John Arthur Lee (May 24, 1915 – October 11, 1977) was an American country blues guitarist, pianist, singer and songwriter. He recorded two singles released by Federal in 1952 and, despite a period of 13 years away from music, Lee was 'rediscovered' and recorded an album released on Rounder in 1974.

His most notable track, "Down at the Depot", was described as a "masterpiece".

==Biography==
Lee was born in Mount Willing, Alabama, United States, in a family whose members all played the guitar. Lee's tuition in slide guitar playing was enhanced by his uncle, Ellie Lee, who was a resident of Evergreen, Alabama, and locally renowned for his proficiency of playing using a knife as the slide. Lee was further inspired listening to recordings made by Blind Blake, Blind Lemon Jefferson and Leroy Carr. After playing at juke joints and house parties in the 1930s, by 1945 Lee had relocated to Montgomery, Alabama. His country blues playing and singing soon became popular around the city, as over the next few years Lee monopolized house parties and fish suppers.

In 1951, when Lee was listening to WMGY, he heard the talent scout and record producer, Ralph Bass, appeal for local musical talent to come forward. Lee passed the audition, and six tracks were recorded in July 1951 in Montgomery, which were all produced by Bass. These were "Baby's Blues," "Down at the Depot," "Alabama Boogie," "Blind's Blues," "Slappin' The Boogie," and "In My Father's House". Two of the tracks, "Slappin' The Boogie" and "In My Father's House", were unreleased at the time, although both were later issued on a compilation album, Devil's Jump : Important Indie Label Blues 1946-1957 (2013). However, two singles were released by Federal Records in 1952. His single releases bore the name 'Charles Wernsing' in the song writing credits. The issues represented some of the final recordings of country blues ever released on a major record label. Lee mainly utilised 'Vestapol' referring to an open D major tuning for the guitar, common in finger-style guitar in country and folk music. One journalist noted that "few post-war country blues merit the description 'masterpiece' but John Lee's July 1951 recording of 'Down at the Depot' does".

By 1960, Lee had retired from active performing. He was later sought out by the blues researcher, Gayle Dean Wardlow, who finally located Lee in 1973, after a hunt lasting three years. In 1975, Wardlow wrote an article about the search processes in the Blues Unlimited magazine, titled "Down at the Depot: The Story of John Lee". Lee was offered the chance to record again. The album was partly recorded at the Travel Lodge in Montgomery, Alabama, on October 2 and 3, 1973, produced by Dick Spottswood; and at the Physical World, Cambridge, Massachusetts, on May 5, 1974, produced by Stephan Michelson. The album's liner notes were partly written by Wardlow. Three of the tracks produced by Michelson, "You Know You Didn't Want Me", the instrumental "Lonesome Blues", and "Dago Hill", featured Lee playing the piano rather than the guitar. The album, Down at the Depot, was issued by Rounder Records in 1974; it was re-released on CD in 1990. The collection contained largely Lee's own work, plus a version of a song published in 1922, "Nobody's Business What I Do", written by Porter Grainger and Everett Robbins.
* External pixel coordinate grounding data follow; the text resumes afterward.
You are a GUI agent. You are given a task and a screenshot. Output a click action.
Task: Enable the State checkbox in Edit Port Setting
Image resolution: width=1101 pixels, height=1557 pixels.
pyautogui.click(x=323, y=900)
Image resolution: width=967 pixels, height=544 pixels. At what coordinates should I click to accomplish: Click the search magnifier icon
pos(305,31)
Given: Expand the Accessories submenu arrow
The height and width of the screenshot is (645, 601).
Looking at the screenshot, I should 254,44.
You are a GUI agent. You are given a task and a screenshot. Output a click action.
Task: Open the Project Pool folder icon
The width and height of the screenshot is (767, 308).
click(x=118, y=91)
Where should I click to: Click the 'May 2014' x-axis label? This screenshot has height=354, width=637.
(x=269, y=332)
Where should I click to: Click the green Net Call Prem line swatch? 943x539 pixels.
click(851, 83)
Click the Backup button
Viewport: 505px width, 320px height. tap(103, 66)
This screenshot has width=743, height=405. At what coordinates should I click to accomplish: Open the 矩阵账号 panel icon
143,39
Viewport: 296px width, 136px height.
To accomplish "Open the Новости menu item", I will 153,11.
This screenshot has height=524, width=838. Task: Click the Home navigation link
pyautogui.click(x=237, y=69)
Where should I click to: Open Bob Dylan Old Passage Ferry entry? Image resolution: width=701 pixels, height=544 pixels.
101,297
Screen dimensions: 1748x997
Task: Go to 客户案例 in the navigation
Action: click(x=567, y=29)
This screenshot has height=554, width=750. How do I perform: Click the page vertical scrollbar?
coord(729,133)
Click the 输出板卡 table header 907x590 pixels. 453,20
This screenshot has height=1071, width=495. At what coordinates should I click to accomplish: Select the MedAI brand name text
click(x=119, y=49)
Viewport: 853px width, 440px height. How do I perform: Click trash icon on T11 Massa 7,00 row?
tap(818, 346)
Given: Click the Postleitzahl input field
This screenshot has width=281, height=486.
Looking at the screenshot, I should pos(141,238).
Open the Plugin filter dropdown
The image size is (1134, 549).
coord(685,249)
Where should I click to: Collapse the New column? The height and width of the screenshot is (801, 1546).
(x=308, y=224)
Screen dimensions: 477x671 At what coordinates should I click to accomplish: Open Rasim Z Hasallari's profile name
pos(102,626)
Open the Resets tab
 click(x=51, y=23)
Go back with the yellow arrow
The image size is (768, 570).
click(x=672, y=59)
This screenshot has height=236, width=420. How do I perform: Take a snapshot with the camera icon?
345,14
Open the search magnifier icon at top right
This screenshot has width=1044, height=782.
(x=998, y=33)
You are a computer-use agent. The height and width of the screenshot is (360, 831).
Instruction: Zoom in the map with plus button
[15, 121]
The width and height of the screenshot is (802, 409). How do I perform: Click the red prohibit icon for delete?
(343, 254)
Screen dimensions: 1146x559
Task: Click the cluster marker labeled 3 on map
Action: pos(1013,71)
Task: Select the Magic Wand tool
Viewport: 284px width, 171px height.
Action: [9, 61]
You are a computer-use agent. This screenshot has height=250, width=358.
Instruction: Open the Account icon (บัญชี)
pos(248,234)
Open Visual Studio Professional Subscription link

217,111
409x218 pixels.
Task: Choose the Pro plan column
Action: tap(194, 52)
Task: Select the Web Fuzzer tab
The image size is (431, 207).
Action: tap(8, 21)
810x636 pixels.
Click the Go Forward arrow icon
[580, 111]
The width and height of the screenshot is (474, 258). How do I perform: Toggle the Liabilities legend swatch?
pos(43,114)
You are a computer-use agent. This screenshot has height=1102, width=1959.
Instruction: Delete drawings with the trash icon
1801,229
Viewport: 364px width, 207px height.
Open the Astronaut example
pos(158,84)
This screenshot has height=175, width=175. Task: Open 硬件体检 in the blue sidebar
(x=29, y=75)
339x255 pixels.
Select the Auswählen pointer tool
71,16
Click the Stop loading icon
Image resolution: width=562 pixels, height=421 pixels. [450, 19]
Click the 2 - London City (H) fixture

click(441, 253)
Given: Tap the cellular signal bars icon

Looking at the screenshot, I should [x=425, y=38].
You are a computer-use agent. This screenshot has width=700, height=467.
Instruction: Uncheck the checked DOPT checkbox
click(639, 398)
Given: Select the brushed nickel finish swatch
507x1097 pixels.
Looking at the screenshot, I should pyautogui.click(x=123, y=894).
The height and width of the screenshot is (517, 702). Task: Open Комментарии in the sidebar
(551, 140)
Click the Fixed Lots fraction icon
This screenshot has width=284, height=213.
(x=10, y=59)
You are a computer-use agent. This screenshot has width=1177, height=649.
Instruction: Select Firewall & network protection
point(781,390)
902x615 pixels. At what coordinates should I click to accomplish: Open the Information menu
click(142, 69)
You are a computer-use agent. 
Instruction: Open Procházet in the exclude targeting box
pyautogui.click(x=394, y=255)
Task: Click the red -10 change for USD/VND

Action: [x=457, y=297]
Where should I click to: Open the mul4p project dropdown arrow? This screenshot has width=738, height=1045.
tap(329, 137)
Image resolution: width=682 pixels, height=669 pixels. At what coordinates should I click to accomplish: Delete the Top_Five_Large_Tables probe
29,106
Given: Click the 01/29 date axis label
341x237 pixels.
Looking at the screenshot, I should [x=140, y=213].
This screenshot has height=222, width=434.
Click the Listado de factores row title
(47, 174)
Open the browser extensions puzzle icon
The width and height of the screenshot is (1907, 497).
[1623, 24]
Following the album's release and therefore during Lee's effective comeback, he performed at Boston's Down East Festival and the National Folk Festival in Washington, D.C.

Lee died on October 11, 1977, in Montgomery, at the age of 62. He was buried at Brassell Cemetery in Montgomery.

==Legacy==
Part of the liner notes written by Simon Napier for a compilation album, The Post-War Blues Volume 3 : Eastern And Gulf Coast States (1966), stated "John Lee, whose numbers are notable for some of the best picking to be heard on post-war blues wax!".

Lee's song, "Down at the Depot", was played on BBC Radio 1 by John Peel on October 13, 1986.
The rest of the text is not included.